Where does the string "computer" occur in the entries below? Copy every line where it does.
Start of Block
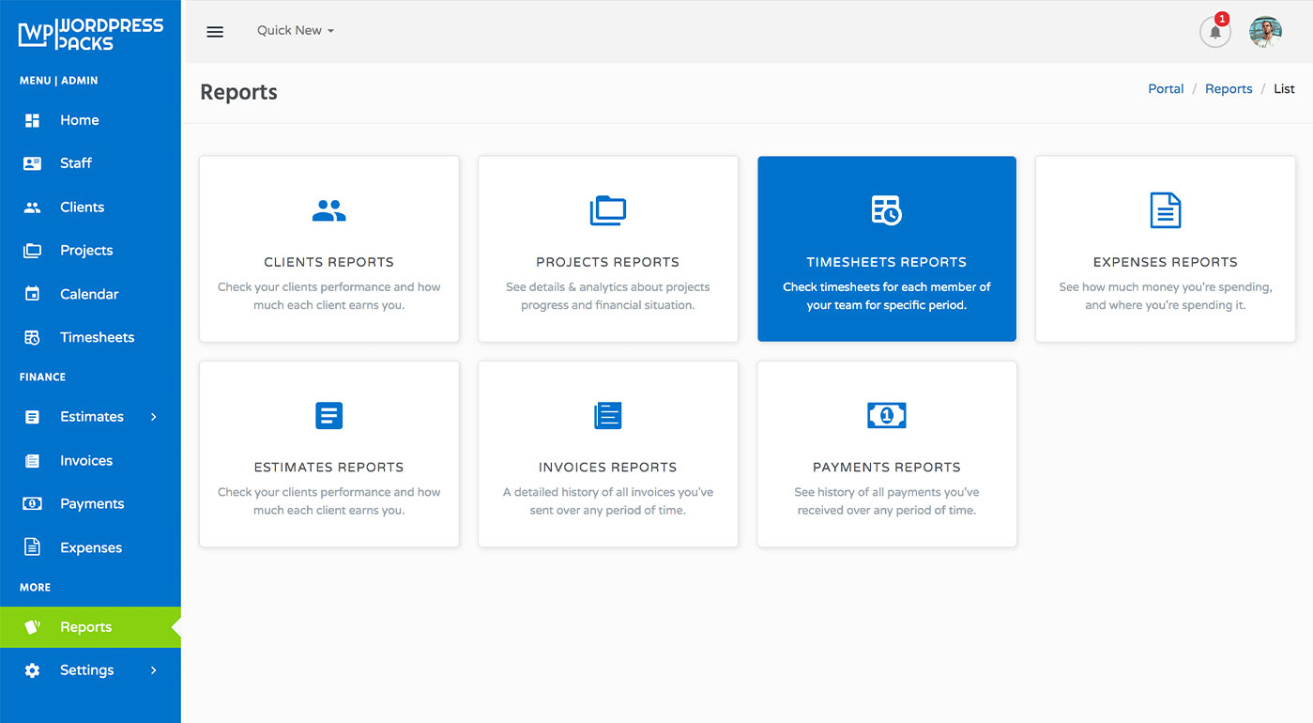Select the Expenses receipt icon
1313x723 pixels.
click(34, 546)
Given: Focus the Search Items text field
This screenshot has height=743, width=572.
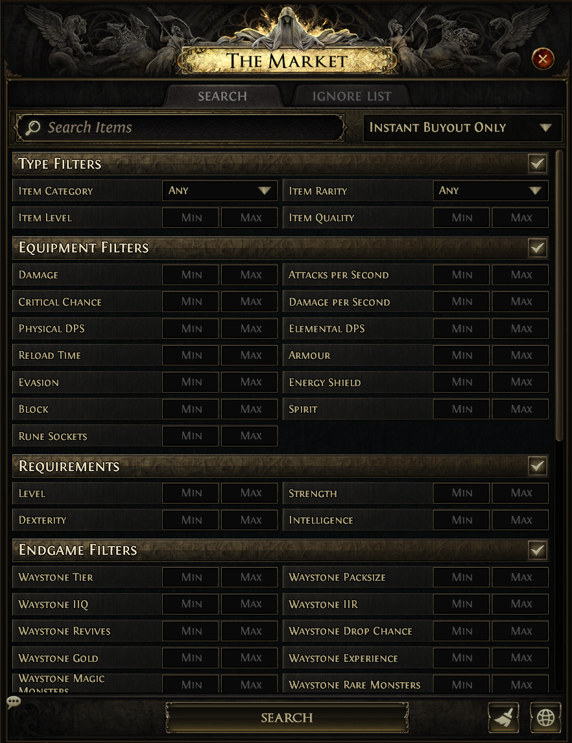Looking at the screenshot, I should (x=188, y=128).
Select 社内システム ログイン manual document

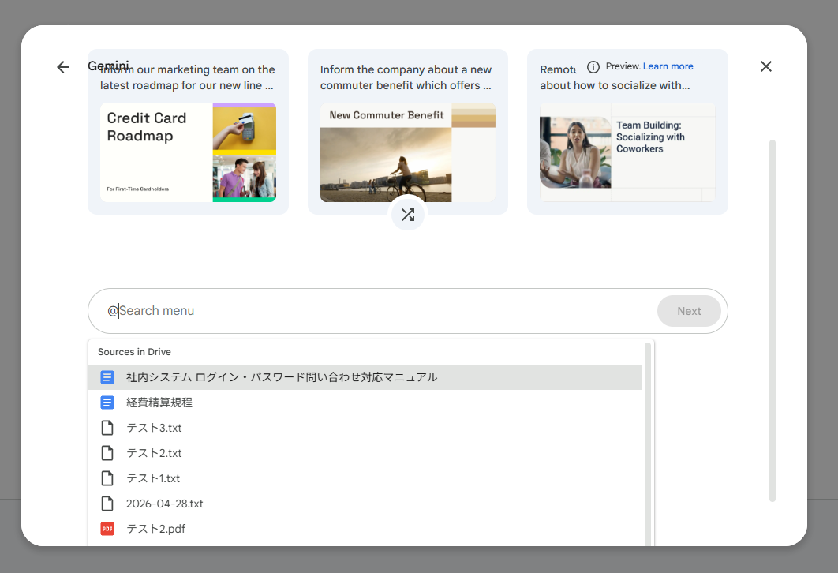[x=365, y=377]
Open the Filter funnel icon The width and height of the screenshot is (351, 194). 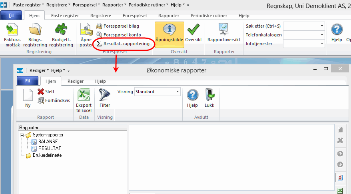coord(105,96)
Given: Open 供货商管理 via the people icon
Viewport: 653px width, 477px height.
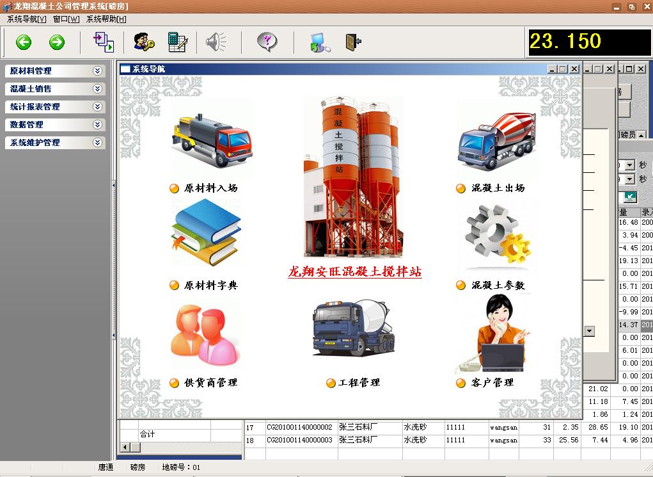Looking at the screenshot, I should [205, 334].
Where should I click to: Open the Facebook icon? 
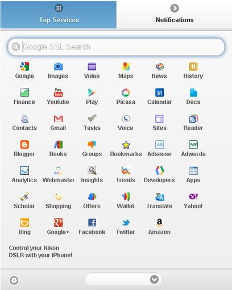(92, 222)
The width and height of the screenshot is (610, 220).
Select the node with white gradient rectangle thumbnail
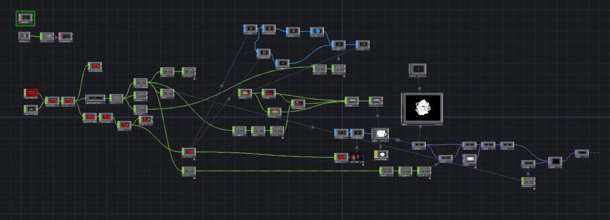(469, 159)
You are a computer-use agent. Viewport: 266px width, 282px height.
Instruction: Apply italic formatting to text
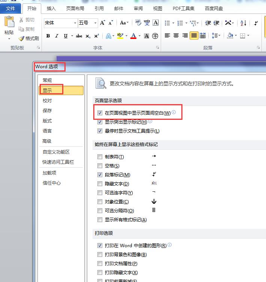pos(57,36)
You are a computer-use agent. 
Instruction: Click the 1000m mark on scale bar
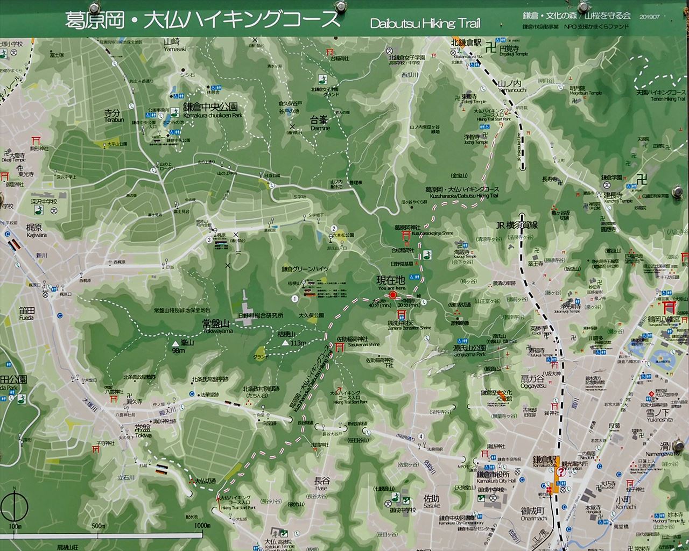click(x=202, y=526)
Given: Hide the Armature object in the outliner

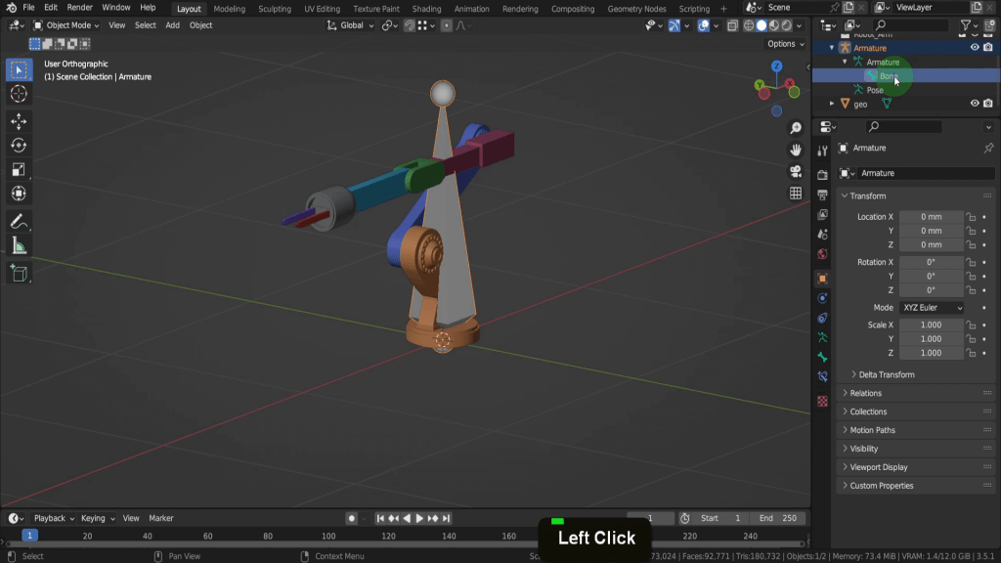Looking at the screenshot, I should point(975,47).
End of Block
Start of Block
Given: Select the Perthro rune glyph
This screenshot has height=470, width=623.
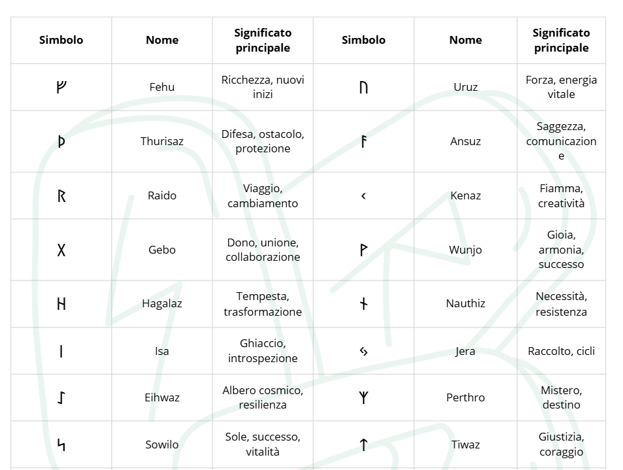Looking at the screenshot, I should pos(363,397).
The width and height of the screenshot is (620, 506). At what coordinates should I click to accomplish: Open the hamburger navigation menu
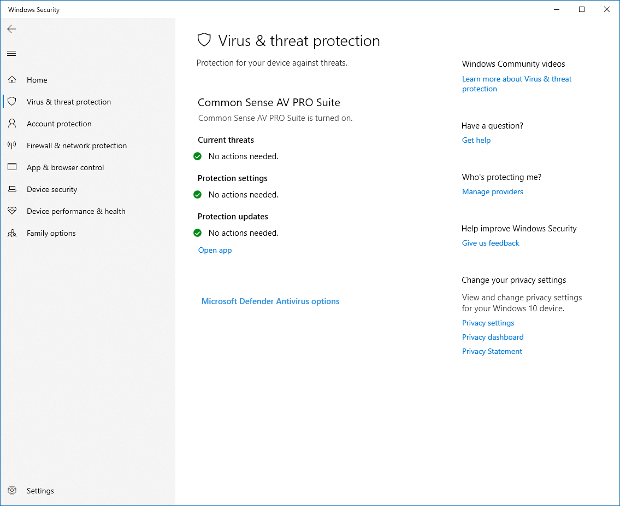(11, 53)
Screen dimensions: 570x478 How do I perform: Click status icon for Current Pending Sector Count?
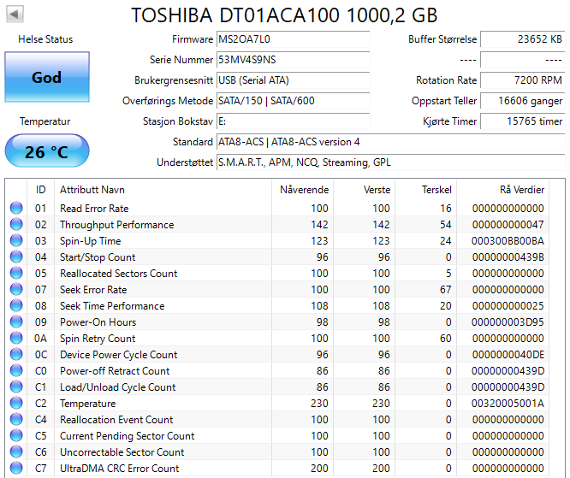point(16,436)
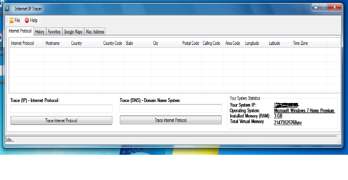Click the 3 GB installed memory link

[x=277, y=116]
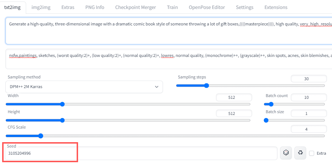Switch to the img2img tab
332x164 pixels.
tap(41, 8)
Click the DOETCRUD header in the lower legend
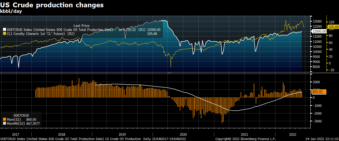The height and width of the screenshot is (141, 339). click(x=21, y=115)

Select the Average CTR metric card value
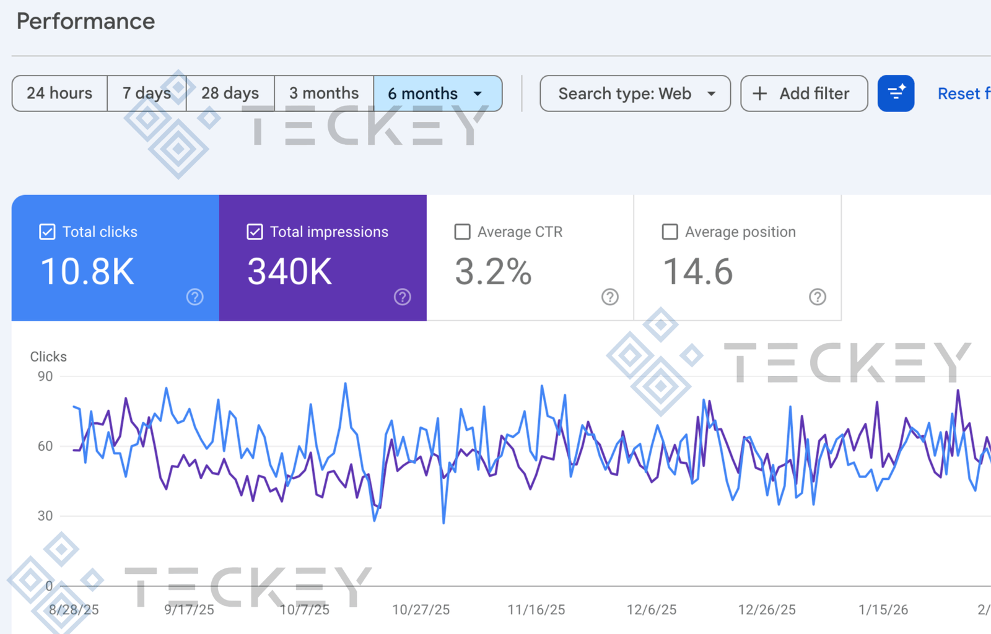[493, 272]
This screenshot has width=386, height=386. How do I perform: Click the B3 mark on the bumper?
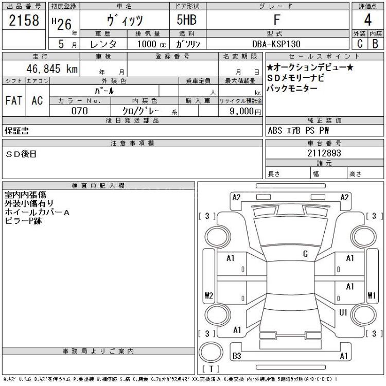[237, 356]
End of Block
■ Solution for this task
You are a computer-use agent. Viewport: 266px width, 282px height.
You are a computer-use agent. 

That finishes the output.